Instructions to follow » Transcribe all records verbatim.

[Dataset entries]

__________

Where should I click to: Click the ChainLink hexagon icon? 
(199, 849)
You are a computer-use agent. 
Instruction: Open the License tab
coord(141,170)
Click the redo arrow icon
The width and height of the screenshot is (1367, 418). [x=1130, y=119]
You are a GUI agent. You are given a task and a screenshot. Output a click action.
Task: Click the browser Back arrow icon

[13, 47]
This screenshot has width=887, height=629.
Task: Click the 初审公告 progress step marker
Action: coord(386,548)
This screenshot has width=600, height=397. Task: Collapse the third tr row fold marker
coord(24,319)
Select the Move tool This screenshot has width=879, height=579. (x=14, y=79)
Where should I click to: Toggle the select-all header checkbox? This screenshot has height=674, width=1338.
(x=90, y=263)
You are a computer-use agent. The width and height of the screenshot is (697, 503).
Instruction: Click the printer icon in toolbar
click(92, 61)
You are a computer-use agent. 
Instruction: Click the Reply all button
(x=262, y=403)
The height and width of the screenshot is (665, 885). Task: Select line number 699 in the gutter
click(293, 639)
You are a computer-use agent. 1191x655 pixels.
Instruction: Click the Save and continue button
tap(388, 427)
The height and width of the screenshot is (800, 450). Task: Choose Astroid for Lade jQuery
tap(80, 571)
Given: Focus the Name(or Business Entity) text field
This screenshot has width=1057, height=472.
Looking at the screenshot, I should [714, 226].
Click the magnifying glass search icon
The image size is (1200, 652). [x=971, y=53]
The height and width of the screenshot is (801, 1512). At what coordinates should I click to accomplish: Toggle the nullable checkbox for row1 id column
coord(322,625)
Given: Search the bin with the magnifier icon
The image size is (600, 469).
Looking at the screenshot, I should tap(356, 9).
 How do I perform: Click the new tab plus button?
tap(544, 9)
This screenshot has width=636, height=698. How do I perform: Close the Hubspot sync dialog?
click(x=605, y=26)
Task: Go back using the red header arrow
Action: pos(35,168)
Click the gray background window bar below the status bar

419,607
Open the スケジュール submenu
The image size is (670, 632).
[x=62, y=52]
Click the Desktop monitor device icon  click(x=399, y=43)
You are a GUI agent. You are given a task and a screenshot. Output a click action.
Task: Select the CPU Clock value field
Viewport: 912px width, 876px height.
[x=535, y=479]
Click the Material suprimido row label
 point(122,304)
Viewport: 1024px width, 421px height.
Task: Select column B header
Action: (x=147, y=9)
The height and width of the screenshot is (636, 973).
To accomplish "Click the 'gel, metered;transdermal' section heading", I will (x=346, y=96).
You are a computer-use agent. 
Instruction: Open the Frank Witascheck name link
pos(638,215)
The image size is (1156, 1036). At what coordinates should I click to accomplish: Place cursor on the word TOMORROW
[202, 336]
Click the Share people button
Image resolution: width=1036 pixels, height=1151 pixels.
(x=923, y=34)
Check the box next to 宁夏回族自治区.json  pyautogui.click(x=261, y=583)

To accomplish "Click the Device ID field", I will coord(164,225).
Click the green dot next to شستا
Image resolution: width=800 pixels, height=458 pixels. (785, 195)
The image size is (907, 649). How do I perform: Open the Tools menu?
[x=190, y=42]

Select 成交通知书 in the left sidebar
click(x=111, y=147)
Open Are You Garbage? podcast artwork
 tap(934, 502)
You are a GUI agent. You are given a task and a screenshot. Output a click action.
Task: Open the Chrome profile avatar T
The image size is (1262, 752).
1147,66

__________

Answer space »
Where should I click to: Click the ChainLink hexagon icon? 
(199, 849)
You are a computer-use agent. 
Instruction: Open the License tab
coord(141,170)
Click the redo arrow icon
The width and height of the screenshot is (1367, 418). [x=1130, y=119]
You are a GUI agent. You are given a task and a screenshot. Output a click action.
Task: Click the browser Back arrow icon

[13, 47]
This screenshot has width=887, height=629.
Task: Click the 初审公告 progress step marker
Action: coord(386,548)
This screenshot has width=600, height=397. Task: Collapse the third tr row fold marker
coord(24,319)
Select the Move tool This screenshot has width=879, height=579. (x=14, y=79)
Where should I click to: Toggle the select-all header checkbox? This screenshot has height=674, width=1338.
(x=90, y=263)
You are a computer-use agent. The width and height of the screenshot is (697, 503).
Instruction: Click the printer icon in toolbar
click(92, 61)
You are a computer-use agent. 
Instruction: Click the Reply all button
(x=262, y=403)
The height and width of the screenshot is (665, 885). Task: Select line number 699 in the gutter
click(293, 639)
You are a computer-use agent. 1191x655 pixels.
Instruction: Click the Save and continue button
tap(388, 427)
The height and width of the screenshot is (800, 450). Task: Choose Astroid for Lade jQuery
tap(80, 571)
Given: Focus the Name(or Business Entity) text field
This screenshot has width=1057, height=472.
Looking at the screenshot, I should [714, 226].
Click the magnifying glass search icon
The image size is (1200, 652). [x=971, y=53]
The height and width of the screenshot is (801, 1512). At what coordinates should I click to accomplish: Toggle the nullable checkbox for row1 id column
coord(322,625)
Given: Search the bin with the magnifier icon
The image size is (600, 469).
Looking at the screenshot, I should tap(356, 9).
 How do I perform: Click the new tab plus button?
tap(544, 9)
This screenshot has width=636, height=698. How do I perform: Close the Hubspot sync dialog?
click(x=605, y=26)
Task: Go back using the red header arrow
Action: pos(35,168)
Click the gray background window bar below the status bar

419,607
Open the スケジュール submenu
The image size is (670, 632).
[x=62, y=52]
Click the Desktop monitor device icon  click(x=399, y=43)
You are a GUI agent. You are given a task and a screenshot. Output a click action.
Task: Select the CPU Clock value field
Viewport: 912px width, 876px height.
[x=535, y=479]
Click the Material suprimido row label
 point(122,304)
Viewport: 1024px width, 421px height.
Task: Select column B header
Action: (x=147, y=9)
The height and width of the screenshot is (636, 973).
To accomplish "Click the 'gel, metered;transdermal' section heading", I will (x=346, y=96).
You are a computer-use agent. 
Instruction: Open the Frank Witascheck name link
pos(638,215)
The image size is (1156, 1036). At what coordinates should I click to accomplish: Place cursor on the word TOMORROW
[202, 336]
Click the Share people button
Image resolution: width=1036 pixels, height=1151 pixels.
(x=923, y=34)
Check the box next to 宁夏回族自治区.json  pyautogui.click(x=261, y=583)

To accomplish "Click the Device ID field", I will coord(164,225).
Click the green dot next to شستا
Image resolution: width=800 pixels, height=458 pixels. (785, 195)
The image size is (907, 649). How do I perform: Open the Tools menu?
[x=190, y=42]

Select 成交通知书 in the left sidebar
click(x=111, y=147)
Open Are You Garbage? podcast artwork
 tap(934, 502)
You are a GUI agent. You are given a task and a screenshot. Output a click action.
Task: Open the Chrome profile avatar T
The image size is (1262, 752).
1147,66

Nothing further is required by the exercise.